Directions –
Give a bare count of the lines with "agent" in the material below.

Records –

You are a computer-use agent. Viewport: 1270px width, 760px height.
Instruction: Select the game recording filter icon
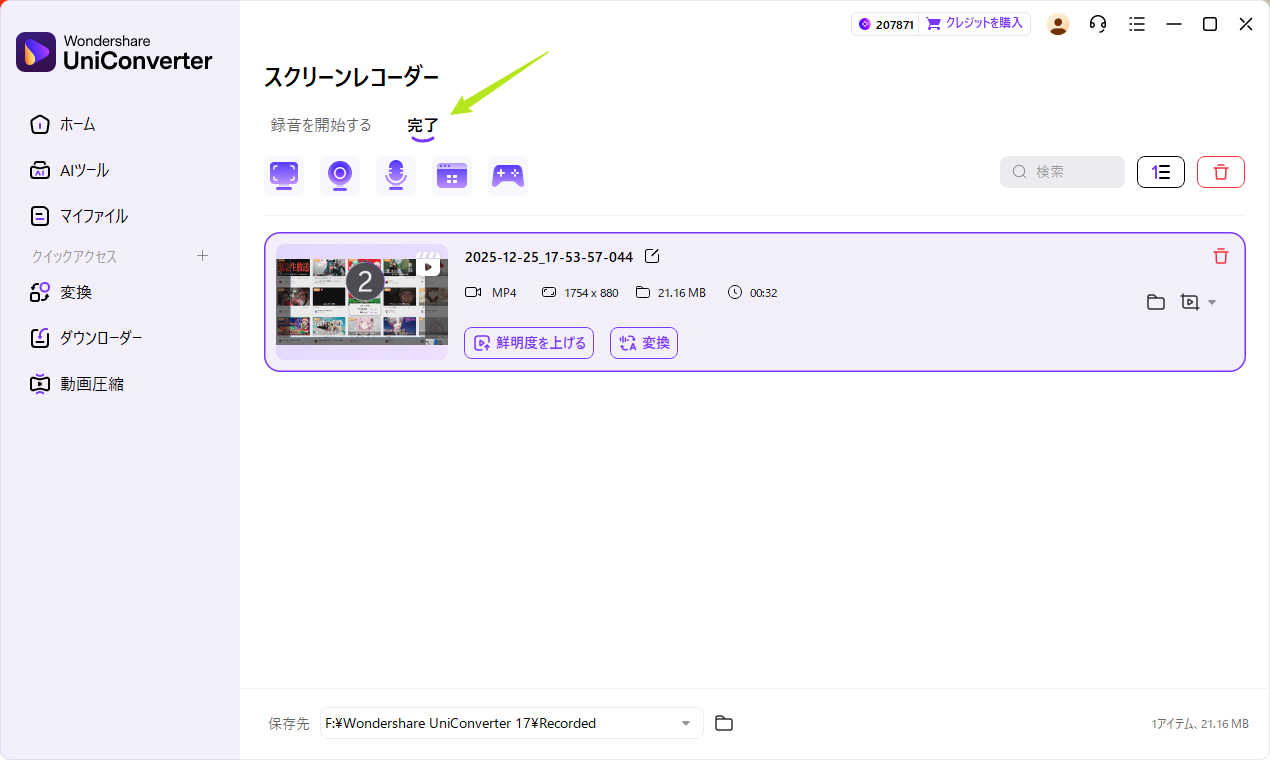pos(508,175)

--

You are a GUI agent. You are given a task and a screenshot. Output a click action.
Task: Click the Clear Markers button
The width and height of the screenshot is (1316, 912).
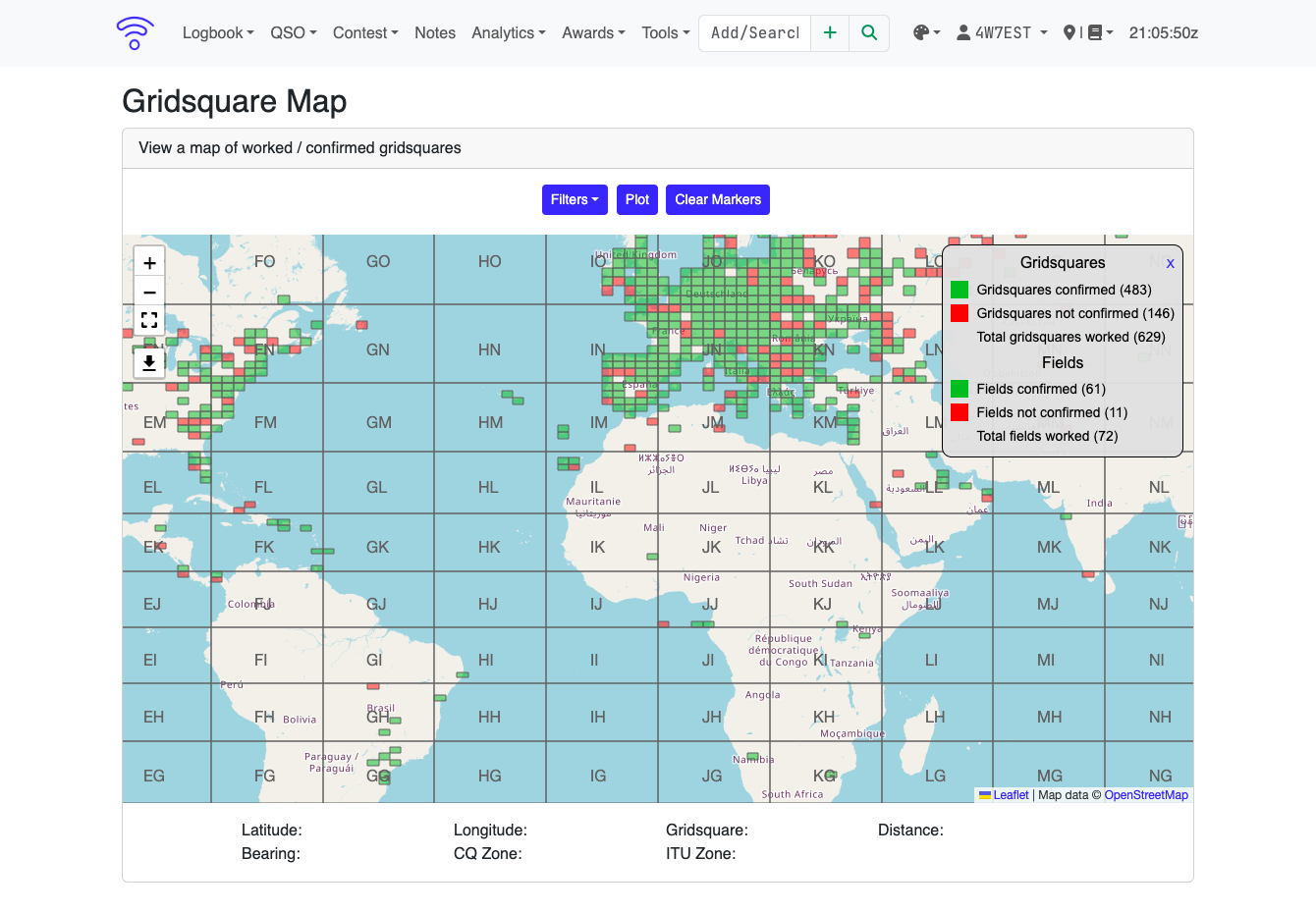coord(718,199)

Reply to the exercise –
2